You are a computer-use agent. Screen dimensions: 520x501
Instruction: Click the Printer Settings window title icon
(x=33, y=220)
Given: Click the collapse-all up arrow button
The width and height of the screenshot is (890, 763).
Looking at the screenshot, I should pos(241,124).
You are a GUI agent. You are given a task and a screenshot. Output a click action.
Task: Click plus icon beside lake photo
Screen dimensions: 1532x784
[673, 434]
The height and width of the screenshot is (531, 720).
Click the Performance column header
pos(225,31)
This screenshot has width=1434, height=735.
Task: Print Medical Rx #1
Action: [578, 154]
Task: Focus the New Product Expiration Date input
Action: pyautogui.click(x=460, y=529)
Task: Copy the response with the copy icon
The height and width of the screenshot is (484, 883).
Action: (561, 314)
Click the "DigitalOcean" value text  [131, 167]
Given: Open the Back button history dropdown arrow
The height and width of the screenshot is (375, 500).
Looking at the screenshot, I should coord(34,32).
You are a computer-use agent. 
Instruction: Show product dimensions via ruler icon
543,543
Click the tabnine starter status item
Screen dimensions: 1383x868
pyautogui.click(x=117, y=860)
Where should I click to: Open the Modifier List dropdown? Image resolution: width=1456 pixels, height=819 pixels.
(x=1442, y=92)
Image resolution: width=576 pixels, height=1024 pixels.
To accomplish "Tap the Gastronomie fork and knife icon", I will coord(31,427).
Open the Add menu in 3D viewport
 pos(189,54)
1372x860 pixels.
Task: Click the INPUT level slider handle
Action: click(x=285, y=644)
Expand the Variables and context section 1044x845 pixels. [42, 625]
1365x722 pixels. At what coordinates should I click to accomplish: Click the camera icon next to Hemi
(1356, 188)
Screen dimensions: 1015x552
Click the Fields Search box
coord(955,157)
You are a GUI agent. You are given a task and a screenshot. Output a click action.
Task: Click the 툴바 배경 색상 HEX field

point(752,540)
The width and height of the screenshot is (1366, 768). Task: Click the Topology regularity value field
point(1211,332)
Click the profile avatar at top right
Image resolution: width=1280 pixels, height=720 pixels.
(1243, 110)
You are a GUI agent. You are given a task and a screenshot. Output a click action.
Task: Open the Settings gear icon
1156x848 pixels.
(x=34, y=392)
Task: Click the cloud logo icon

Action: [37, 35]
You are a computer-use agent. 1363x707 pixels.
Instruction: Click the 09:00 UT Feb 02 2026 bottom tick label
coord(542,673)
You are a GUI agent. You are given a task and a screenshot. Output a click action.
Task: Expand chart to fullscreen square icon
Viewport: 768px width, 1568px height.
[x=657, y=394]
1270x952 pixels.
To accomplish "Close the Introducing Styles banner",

============

Convert all of the records above into a Markdown table with the columns Row and Line. Give each non-blank line its own row with its number, and omit the blank lines.

| Row | Line |
|---|---|
| 1 | You are a computer-use agent. Screen dimensions: 520x501 |
| 2 | Instruction: Click the Printer Settings window title icon |
| 3 | (x=33, y=220) |
| 4 | Given: Click the collapse-all up arrow button |
| 5 | The width and height of the screenshot is (890, 763). |
| 6 | Looking at the screenshot, I should pos(241,124). |
| 7 | You are a GUI agent. You are given a task and a screenshot. Output a click action. |
| 8 | Task: Click plus icon beside lake photo |
| 9 | Screen dimensions: 1532x784 |
| 10 | [673, 434] |
| 11 | The height and width of the screenshot is (531, 720). |
| 12 | Click the Performance column header |
| 13 | pos(225,31) |
| 14 | This screenshot has width=1434, height=735. |
| 15 | Task: Print Medical Rx #1 |
| 16 | Action: [578, 154] |
| 17 | Task: Focus the New Product Expiration Date input |
| 18 | Action: pyautogui.click(x=460, y=529) |
| 19 | Task: Copy the response with the copy icon |
| 20 | The height and width of the screenshot is (484, 883). |
| 21 | Action: (561, 314) |
| 22 | Click the "DigitalOcean" value text  [131, 167] |
| 23 | Given: Open the Back button history dropdown arrow |
| 24 | The height and width of the screenshot is (375, 500). |
| 25 | Looking at the screenshot, I should coord(34,32). |
| 26 | You are a computer-use agent.  |
| 27 | Instruction: Show product dimensions via ruler icon |
| 28 | 543,543 |
| 29 | Click the tabnine starter status item |
| 30 | Screen dimensions: 1383x868 |
| 31 | pyautogui.click(x=117, y=860) |
| 32 | Where should I click to: Open the Modifier List dropdown? Image resolution: width=1456 pixels, height=819 pixels. |
| 33 | (x=1442, y=92) |
| 34 | Image resolution: width=576 pixels, height=1024 pixels. |
| 35 | To accomplish "Tap the Gastronomie fork and knife icon", I will coord(31,427). |
| 36 | Open the Add menu in 3D viewport |
| 37 |  pos(189,54) |
| 38 | 1372x860 pixels. |
| 39 | Task: Click the INPUT level slider handle |
| 40 | Action: click(x=285, y=644) |
| 41 | Expand the Variables and context section 1044x845 pixels. [42, 625] |
| 42 | 1365x722 pixels. At what coordinates should I click to accomplish: Click the camera icon next to Hemi |
| 43 | (1356, 188) |
| 44 | Screen dimensions: 1015x552 |
| 45 | Click the Fields Search box |
| 46 | coord(955,157) |
| 47 | You are a GUI agent. You are given a task and a screenshot. Output a click action. |
| 48 | Task: Click the 툴바 배경 색상 HEX field |
| 49 | point(752,540) |
| 50 | The width and height of the screenshot is (1366, 768). Task: Click the Topology regularity value field |
| 51 | point(1211,332) |
| 52 | Click the profile avatar at top right |
| 53 | Image resolution: width=1280 pixels, height=720 pixels. |
| 54 | (1243, 110) |
| 55 | You are a GUI agent. You are given a task and a screenshot. Output a click action. |
| 56 | Task: Open the Settings gear icon |
| 57 | 1156x848 pixels. |
| 58 | (x=34, y=392) |
| 59 | Task: Click the cloud logo icon |
| 60 | Action: [37, 35] |
| 61 | You are a computer-use agent. 1363x707 pixels. |
| 62 | Instruction: Click the 09:00 UT Feb 02 2026 bottom tick label |
| 63 | coord(542,673) |
| 64 | You are a GUI agent. You are given a task and a screenshot. Output a click action. |
| 65 | Task: Expand chart to fullscreen square icon |
| 66 | Viewport: 768px width, 1568px height. |
| 67 | [x=657, y=394] |
| 68 | 1270x952 pixels. |
| 69 | To accomplish "Close the Introducing Styles banner", |